1 Corinthians 7:1-5 says:
7:1 Now concerning the matters about which you wrote: “It is good for a man not to have sexual relations with a woman.” 2 But because of the temptation to sexual immorality, each man should have his own wife and each woman her own husband. 3 The husband should give to his wife her conjugal rights, and likewise the wife to her husband. 4 For the wife does not have authority over her own body, but the husband does. Likewise the husband does not have authority over his own body, but the wife does. 5 Do not deprive one another, except perhaps by agreement for a limited time, that you may devote yourselves to prayer; but then come together again, so that Satan may not tempt you because of your lack of self-control.”
This is a passage that has often been used by husbands to shift the burden of responsibility for their immorality onto their supposedly under-sexed wives. Pastors are not immune. Countless counseling situations are seen through the lenses of sexually frustrated men, quick to quote these verses, and leave it at that. But Paul won’t have it. If your husband does that, simply take him back to 1 Co. 6:16-17 where Paul compares being “one flesh” with a woman with being “one spirit” with Jesus. What that assumes is that the sex he’s talking about in this chapter isn’t the same thing as the immorality he condemned in chapter 6 – the self-serving, get-your-needs-met-and-roll-over kind of sex; “food is for the body and the body for food”. This is Hebrew sex; not just the uniting of two bodies but the uniting of two souls, the mingling of two lives. It’s an act of physical oneness that mirrors, pictures, illustrates, embodies, incarnates a spiritual oneness. It’s Gospel sex, a reflection of the oneness we have with Jesus by the Holy Spirit.

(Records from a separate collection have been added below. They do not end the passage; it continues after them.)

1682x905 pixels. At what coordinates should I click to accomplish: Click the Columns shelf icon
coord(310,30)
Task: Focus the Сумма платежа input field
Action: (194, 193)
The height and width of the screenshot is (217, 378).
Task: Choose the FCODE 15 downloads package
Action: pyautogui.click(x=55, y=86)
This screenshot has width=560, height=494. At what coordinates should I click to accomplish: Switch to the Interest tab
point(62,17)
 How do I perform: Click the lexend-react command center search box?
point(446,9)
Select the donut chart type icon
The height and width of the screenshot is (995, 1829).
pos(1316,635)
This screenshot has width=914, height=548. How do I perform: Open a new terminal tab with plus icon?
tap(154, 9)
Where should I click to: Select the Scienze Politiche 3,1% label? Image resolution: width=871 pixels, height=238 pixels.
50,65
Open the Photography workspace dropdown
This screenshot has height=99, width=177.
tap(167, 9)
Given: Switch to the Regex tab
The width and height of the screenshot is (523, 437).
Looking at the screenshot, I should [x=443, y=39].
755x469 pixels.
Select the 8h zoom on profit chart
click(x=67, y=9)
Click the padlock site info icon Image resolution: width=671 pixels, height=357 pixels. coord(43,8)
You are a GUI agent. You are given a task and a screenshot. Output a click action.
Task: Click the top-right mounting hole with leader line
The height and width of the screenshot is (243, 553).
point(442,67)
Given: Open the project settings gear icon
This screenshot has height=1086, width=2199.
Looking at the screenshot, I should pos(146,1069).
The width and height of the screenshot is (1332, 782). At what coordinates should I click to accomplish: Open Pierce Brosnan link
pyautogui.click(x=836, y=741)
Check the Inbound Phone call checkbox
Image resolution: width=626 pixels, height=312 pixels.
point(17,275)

And that intimates the shocking suggestion that the reason your wife isn’t as willing as you are “to be intimate” is because you don’t want intimacy. You want to share your body, but not so much your soul. You want to receive pleasure, but you don’t want to receive your wife – her problems, her pains, her joys, her hopes, her sorrows. You have all the expectations of a sexual Gnostic, as though your wife’s body could be separated from her soul. You don’t really want to be “one flesh” – you just want to have sex. And the problem with that is that this is not the sort of marriage that will protect you from sexual immorality, because if that’s all you want, what’s the difference between sex with your wife and sex with anyone else? You’re trying to fight your selfish lust in the world with your selfish lust at home. How can you break your addiction to selfish sexual pleasure unless you begin to see your sexual acts as about a person instead of an orgasm? It won't work. Anyone can give you pleasure. You don’t need your wife for that. You can do that on your own. If you want to experience the kind of sex that will deliver you from your sinful lusts, you’re going to have to start acting like you’re married someplace other than the bedroom. You’re going to have to stop chasing the cheap imitation of sex-without-relationship (what the Bible calls "immorality) and start drinking deeply from your wife.

Beware arming yourself with the Bible in order to batter your spouse and feed your own flesh: it’s like a sword without a hilt or a handle – it cuts even the ones who wield it. Take it from one whose hands have been bloodied.